▶ Study material:
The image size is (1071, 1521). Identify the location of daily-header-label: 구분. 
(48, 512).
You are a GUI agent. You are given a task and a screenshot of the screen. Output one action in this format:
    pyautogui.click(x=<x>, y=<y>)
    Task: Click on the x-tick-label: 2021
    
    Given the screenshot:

▶ Exercise objective:
Can you return every one of the items above word for word, keeping each line as it stands?

▶ Answer box:
The image size is (1071, 1521). Identify the location of daily-header-label: 구분. 
(48, 512).
You are a GUI agent. You are given a task and a screenshot of the screen. Output one action in this format:
    pyautogui.click(x=<x>, y=<y>)
    Task: Click on the x-tick-label: 2021
    
    Given the screenshot:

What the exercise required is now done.